Paul Dombrecht (born 1948, Ostend) is a Belgian oboist performing on period instruments as well as the modern oboe. He appears frequently with other prominent musicians and baroque orchestras.

He is the son of Stefaan Dombrecht, who was organist at Oostende. In addition to being an oboist, Paul Dombrecht is active as conductor and artistic director of the baroque orchestra Il Fondamento, the wind ensemble Octophoros and the Paul Dombrecht Consort.

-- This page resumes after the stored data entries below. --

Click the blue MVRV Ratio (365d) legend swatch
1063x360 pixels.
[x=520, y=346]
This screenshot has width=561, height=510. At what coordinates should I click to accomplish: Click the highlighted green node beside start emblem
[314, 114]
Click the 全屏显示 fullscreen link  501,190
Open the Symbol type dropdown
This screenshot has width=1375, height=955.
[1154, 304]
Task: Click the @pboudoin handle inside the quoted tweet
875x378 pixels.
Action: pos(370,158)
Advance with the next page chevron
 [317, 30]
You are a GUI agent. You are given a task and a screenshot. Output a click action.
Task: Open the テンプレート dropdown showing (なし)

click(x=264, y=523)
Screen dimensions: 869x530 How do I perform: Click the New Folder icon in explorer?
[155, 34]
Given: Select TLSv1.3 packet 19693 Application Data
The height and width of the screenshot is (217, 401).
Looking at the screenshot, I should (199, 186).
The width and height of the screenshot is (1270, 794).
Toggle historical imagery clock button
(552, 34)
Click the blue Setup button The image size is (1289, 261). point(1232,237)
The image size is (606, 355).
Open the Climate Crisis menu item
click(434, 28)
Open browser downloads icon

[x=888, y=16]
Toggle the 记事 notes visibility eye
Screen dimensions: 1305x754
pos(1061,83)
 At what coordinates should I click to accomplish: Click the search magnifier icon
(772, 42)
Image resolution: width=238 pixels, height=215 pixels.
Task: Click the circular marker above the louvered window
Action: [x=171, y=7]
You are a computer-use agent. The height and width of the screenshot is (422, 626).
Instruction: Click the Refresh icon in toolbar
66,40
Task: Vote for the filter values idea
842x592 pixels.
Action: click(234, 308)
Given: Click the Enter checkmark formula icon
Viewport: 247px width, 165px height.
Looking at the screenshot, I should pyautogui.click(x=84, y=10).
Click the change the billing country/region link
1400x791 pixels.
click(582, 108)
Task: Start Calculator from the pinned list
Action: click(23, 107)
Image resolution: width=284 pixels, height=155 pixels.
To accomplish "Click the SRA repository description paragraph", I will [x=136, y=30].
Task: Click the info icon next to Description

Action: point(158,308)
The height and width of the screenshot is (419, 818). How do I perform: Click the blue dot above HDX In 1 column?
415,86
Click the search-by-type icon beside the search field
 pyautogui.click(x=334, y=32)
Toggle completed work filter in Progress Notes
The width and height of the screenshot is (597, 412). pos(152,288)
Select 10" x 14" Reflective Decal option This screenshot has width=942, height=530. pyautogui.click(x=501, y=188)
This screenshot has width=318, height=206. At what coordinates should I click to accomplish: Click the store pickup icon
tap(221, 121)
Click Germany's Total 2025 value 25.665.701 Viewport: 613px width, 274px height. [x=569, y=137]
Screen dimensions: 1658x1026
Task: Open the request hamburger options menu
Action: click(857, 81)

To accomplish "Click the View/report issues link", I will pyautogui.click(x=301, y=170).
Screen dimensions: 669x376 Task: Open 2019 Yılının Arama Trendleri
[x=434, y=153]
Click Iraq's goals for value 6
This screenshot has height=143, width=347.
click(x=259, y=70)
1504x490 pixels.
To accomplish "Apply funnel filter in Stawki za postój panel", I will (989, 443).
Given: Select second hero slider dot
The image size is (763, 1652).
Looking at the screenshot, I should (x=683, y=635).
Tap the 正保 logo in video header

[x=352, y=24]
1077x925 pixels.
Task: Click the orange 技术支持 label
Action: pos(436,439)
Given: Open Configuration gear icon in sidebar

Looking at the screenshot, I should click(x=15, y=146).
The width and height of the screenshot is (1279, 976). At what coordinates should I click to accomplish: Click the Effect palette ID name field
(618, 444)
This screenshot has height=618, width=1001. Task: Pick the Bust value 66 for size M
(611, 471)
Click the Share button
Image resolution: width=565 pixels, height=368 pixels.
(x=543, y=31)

Paul Dombrecht is also a virtuoso on the modern oboe, performing the complete repertoire for the instrument, including the nineteenth and twentieth centuries.

Paul Dombrecht has an extensive discography with recordings made for the music labels Seon, Harmonia Mundi, Astrée, Opus 111, Accent, Vanguard, Passacaille and Fuga Libera.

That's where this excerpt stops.